Both parties predicted the direst consequences if the other side won.
I’ve just finished a book, and this quote stood out to me. Actually, it thrilled me. You know why? Because it was about the United States presidential election in 1800. Oh the peace of mind I found while reading about the political climate in a brand spankin’ new America, fresh from their revolutionary victory against the oppressive British government and already so divided that good people asked themselves if the baby country could possibly survive it.
The book, Dearest Friend by Lynne Withey, is about Abigail Adams, wife of our second president. Throughout the book, good friends grow apart over politics. People cling to their political party and feel actual fear at the thought of the opposing party in power. Abigail herself writes of being afraid that the new country may not survive the divisions, and she hated the way they escalated every election year. I’m with ya, sister. And I’m so grateful to hear it’s been this way since the beginning of time, so to speak, and maybe we can survive it after all.
Based on my last post, and since I obviously haven’t had time to blog lately, you may wonder how I managed to read historical nonfiction. In fact, you are reading the blog post of a writer who just finished the first draft of a novel I have been slogging through for way too long. I finished – finally – by sticking to that strict 514-word-a-day regimen, which I kept almost without fail but rarely exceeded. The point is, I did not have to exceed it. I only had to do it, and I did.
Sometimes I think we focus too much on what we have to give up in order to make things happen. If a writer says they don’t have time to write, you might tell them to give up Netflix or having a life. But once I had my routine in place – do this much every night – it became about what I would do each day, not what I wouldn’t.
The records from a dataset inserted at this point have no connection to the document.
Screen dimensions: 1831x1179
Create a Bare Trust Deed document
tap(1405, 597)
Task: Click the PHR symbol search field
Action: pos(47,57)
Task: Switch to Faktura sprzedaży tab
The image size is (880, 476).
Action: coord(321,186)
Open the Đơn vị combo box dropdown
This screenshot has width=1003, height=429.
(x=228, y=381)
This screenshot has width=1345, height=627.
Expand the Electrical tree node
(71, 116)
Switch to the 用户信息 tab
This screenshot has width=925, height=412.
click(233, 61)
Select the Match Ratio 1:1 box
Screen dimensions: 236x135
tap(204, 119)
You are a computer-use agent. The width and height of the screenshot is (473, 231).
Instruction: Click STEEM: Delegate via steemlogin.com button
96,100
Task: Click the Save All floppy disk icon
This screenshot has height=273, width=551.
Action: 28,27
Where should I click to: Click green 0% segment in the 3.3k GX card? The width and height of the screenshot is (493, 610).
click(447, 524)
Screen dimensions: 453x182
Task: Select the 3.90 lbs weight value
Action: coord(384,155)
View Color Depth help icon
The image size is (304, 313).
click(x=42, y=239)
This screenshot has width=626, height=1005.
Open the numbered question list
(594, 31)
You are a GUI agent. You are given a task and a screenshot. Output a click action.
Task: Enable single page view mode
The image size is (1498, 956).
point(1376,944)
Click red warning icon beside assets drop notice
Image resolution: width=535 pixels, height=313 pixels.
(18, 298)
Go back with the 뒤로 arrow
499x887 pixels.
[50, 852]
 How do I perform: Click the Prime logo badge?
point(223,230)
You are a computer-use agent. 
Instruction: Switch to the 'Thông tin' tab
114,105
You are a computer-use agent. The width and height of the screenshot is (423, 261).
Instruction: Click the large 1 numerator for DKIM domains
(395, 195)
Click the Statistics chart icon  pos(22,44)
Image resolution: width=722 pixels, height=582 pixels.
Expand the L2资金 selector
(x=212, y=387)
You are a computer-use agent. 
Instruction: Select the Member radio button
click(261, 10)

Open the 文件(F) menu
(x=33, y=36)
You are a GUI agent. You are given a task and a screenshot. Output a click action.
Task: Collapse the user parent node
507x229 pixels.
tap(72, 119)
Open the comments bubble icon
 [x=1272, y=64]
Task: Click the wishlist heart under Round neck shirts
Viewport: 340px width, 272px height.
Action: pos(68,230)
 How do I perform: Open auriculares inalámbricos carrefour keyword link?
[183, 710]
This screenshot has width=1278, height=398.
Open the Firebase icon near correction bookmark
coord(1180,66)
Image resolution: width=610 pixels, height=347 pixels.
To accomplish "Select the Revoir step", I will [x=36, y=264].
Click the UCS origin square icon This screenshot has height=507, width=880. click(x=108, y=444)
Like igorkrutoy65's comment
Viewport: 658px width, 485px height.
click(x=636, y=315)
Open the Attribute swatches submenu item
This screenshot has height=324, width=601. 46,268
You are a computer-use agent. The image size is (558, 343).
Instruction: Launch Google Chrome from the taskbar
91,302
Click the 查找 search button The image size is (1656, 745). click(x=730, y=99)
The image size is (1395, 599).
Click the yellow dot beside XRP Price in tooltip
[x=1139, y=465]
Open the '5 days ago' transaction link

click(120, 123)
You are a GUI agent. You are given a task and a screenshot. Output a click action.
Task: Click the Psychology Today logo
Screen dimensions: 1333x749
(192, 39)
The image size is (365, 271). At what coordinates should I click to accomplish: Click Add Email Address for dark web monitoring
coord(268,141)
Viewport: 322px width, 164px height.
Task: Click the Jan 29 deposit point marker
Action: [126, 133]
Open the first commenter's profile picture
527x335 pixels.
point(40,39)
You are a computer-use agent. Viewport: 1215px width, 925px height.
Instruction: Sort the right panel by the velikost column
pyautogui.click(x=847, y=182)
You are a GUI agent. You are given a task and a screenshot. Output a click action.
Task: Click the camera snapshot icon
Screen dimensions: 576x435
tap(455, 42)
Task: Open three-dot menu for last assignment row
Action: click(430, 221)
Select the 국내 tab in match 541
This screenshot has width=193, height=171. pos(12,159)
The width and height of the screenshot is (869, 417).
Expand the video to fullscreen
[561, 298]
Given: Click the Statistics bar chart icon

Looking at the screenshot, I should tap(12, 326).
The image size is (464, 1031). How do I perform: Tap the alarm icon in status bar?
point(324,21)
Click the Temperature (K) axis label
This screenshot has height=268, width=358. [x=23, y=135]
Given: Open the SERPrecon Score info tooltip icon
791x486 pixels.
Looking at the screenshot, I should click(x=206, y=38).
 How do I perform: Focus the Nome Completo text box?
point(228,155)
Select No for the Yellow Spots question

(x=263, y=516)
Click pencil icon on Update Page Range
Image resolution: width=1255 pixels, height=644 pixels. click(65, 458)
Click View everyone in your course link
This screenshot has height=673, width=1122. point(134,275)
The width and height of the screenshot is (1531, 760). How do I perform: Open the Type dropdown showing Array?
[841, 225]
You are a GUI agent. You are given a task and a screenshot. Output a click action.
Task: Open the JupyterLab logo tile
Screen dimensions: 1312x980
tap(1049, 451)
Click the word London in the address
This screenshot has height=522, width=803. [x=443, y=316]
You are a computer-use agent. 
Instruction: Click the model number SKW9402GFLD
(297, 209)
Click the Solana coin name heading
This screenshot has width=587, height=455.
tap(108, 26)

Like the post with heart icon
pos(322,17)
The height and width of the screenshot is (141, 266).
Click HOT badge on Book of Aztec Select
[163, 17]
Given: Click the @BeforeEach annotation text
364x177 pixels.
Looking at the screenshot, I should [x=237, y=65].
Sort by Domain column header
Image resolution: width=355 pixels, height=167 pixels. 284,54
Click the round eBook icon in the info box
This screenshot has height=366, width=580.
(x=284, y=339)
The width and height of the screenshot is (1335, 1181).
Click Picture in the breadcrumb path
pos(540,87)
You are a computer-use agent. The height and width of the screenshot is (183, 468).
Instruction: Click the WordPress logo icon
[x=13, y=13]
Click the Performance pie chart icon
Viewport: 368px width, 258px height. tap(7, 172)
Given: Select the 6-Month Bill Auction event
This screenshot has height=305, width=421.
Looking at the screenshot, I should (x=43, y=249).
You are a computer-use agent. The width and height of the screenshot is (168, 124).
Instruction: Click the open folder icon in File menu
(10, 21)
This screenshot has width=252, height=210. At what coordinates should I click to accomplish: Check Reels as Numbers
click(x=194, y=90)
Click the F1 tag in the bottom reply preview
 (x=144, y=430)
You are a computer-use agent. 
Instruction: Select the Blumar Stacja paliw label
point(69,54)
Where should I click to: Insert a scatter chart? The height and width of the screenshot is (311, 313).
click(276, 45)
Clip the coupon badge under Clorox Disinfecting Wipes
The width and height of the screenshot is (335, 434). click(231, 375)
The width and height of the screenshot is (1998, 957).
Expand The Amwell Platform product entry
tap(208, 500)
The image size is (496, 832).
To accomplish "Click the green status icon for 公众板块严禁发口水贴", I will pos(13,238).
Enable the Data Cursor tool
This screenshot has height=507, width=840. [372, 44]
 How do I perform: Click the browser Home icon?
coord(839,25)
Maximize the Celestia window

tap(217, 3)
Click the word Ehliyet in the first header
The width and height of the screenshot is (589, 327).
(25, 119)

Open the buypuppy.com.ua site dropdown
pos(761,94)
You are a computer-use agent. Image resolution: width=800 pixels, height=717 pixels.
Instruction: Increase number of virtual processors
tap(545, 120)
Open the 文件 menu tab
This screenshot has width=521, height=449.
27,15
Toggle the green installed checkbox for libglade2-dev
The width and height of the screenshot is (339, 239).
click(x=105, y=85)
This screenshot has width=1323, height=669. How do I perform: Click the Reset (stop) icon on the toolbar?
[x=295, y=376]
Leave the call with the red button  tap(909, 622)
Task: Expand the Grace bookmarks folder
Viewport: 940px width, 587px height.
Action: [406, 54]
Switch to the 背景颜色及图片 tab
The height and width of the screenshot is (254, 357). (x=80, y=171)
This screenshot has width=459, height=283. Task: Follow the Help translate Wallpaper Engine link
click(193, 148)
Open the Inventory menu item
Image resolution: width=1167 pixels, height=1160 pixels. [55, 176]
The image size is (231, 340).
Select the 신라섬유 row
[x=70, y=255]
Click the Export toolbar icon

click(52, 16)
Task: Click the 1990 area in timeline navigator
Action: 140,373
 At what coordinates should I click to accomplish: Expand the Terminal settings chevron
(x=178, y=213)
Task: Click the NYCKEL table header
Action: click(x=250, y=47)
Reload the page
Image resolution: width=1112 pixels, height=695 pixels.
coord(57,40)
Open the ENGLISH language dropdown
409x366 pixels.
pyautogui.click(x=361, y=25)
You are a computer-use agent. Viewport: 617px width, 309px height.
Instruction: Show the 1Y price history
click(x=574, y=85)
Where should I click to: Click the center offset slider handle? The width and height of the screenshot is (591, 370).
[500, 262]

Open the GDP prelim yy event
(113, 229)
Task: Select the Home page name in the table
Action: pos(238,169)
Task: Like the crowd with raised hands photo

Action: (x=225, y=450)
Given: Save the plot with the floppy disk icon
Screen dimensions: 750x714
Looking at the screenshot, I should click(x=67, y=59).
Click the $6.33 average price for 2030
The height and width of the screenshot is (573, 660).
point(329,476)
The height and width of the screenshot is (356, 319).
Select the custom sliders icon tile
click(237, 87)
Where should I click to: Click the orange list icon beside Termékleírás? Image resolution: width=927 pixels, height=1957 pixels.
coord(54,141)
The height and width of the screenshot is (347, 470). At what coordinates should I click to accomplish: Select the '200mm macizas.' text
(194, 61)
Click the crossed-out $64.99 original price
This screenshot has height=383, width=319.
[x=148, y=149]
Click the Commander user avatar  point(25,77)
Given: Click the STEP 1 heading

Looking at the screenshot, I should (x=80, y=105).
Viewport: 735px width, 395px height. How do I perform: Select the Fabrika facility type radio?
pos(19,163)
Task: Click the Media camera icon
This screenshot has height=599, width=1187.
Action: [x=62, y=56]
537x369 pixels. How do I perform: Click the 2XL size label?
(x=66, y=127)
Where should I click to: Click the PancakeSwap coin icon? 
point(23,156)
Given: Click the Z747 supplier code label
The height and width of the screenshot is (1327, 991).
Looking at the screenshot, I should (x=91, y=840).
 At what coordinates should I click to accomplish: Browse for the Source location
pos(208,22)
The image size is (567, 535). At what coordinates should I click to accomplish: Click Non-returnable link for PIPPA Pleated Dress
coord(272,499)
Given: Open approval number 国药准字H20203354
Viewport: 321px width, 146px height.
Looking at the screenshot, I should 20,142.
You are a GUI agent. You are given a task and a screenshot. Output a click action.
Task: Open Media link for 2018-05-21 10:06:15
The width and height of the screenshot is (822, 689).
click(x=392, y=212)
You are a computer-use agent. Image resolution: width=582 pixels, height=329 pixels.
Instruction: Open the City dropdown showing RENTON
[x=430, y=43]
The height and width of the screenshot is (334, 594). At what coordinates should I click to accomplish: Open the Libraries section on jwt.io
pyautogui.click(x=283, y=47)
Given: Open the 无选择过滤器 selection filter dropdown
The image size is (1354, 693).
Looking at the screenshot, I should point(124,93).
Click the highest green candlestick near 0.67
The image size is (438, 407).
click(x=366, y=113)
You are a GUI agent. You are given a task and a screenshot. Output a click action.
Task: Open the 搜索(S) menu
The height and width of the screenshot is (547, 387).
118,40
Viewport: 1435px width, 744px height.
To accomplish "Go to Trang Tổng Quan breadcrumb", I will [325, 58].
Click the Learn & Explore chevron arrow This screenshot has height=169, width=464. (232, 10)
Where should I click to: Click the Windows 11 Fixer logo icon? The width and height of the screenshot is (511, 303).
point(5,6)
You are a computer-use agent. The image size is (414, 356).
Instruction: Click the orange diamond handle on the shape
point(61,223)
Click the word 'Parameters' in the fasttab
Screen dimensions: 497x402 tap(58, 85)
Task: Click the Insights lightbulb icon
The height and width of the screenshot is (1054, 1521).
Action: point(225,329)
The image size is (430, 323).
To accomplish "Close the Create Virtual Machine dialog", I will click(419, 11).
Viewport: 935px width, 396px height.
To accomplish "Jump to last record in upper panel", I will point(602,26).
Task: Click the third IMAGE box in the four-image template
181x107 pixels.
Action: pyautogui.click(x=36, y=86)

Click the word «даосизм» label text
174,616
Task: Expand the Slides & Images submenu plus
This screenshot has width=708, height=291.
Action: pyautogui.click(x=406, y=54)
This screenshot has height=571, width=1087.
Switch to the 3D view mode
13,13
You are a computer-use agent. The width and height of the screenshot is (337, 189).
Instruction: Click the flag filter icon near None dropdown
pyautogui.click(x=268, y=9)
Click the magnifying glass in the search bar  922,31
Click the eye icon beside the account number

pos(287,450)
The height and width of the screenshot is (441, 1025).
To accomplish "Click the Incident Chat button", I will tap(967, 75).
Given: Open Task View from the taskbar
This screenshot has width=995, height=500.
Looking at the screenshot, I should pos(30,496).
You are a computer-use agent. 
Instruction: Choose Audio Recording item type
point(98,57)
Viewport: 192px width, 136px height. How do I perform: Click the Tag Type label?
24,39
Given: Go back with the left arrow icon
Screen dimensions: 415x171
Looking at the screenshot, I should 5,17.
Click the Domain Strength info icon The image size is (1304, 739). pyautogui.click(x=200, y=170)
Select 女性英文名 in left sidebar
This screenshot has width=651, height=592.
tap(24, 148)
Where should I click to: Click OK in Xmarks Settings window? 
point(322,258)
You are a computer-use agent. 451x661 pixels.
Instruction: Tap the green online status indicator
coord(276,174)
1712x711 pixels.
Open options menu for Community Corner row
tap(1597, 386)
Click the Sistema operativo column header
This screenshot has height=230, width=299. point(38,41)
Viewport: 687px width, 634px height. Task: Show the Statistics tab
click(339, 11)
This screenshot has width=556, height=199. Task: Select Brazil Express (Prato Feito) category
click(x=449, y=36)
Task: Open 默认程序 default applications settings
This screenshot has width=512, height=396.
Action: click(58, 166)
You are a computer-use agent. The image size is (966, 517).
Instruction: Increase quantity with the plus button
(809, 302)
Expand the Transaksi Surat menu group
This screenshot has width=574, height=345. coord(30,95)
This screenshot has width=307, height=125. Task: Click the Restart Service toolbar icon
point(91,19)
Around that routine, I still had time to read, watch a chick flick now and then, sleep late on the weekends. It’s true for eating, too. If we focus more on putting healthy, filling things in, we don’t have to give up so much that we want – like being full.
I’m so proud I put those 514 words in each day. I hope after some revising and shaping up, it becomes a beautiful book I can be proud of, too. For now, I’m focusing on the fact that I began. I gut the good thing in, focused on my true north, and stuck to it even when I was so tired after work I kind of just wanted to cry. Last weekend, when I wrote the last words of that slightly rough first draft, every one of those evenings, and every single word, was worth it.